Nan hadn't collapsed as Julian thought she might do. She'd said, “Oh no,” shoved the phone at Julian, and run from the lodge.

Julian had spoken to Andy only long enough to hear from his own mouth what Julian already knew to be the fact. Then he'd gone after Nicola's mother. He found her on her knees in Christian-Louis's herb garden behind the Maiden Hall kitchen. She was scraping up handfuls of the freshly watered earth, mounding them round her as if she wished to bury herself. She was saying, “No. No,” but she wasn't weeping.
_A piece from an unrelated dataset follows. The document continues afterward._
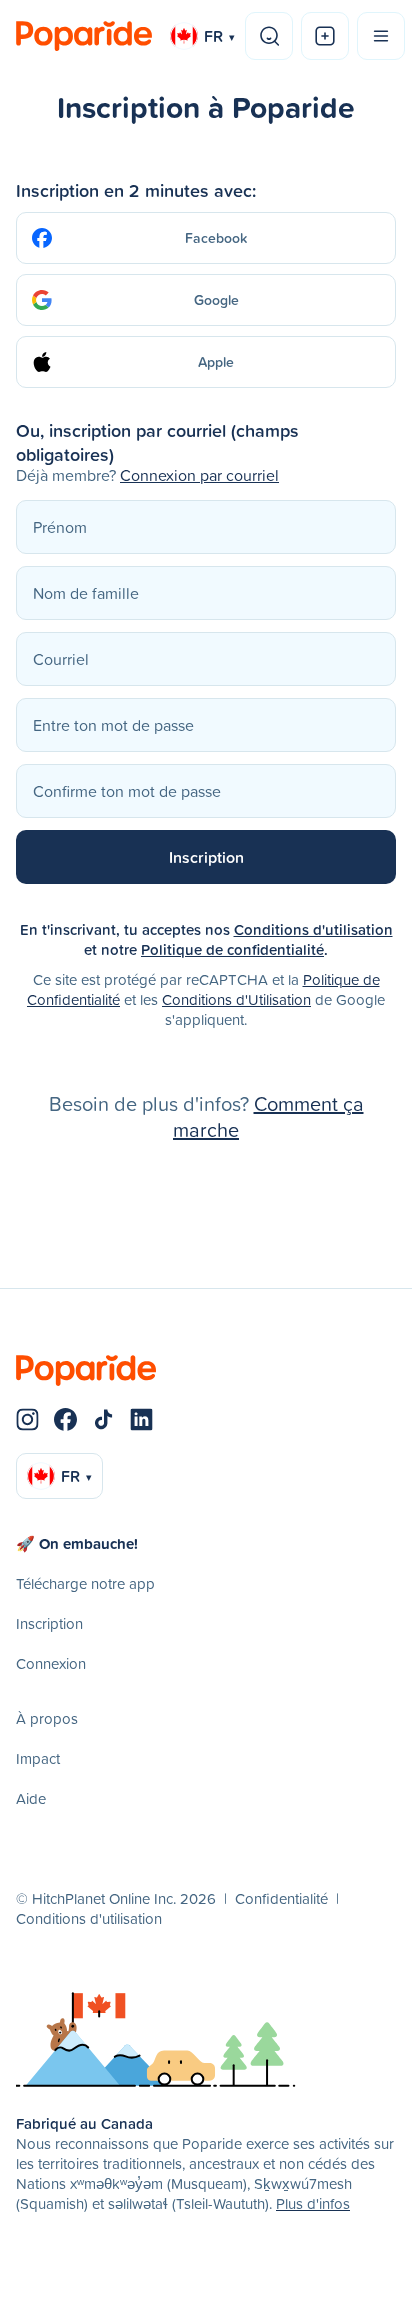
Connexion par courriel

She fought to break loose when Julian put his hands on her shoulders and began to lift her to her feet. He'd never suspected how strong such a small woman could be and he'd had to shout for help from the kitchen. Both of the Grindleford women had come running. Together with Julian, they'd managed to get Nan back into the lodge and up the staff stairs. With their help, Julian got her to drink two shots of brandy. And it was at this point that she began to weep.

“I must do …” she cried. “Give me something to do.” That last word rose on a chilling wail.

Julian was aware of being out of his depth. She needed a doctor. He went to phone one. He could have left it to the Grindleford duo. But making the decision to call in a doctor got him out of Nan and Andy's bedroom, a space suddenly so close and confined that Julian felt in another minute he would be unable to breathe.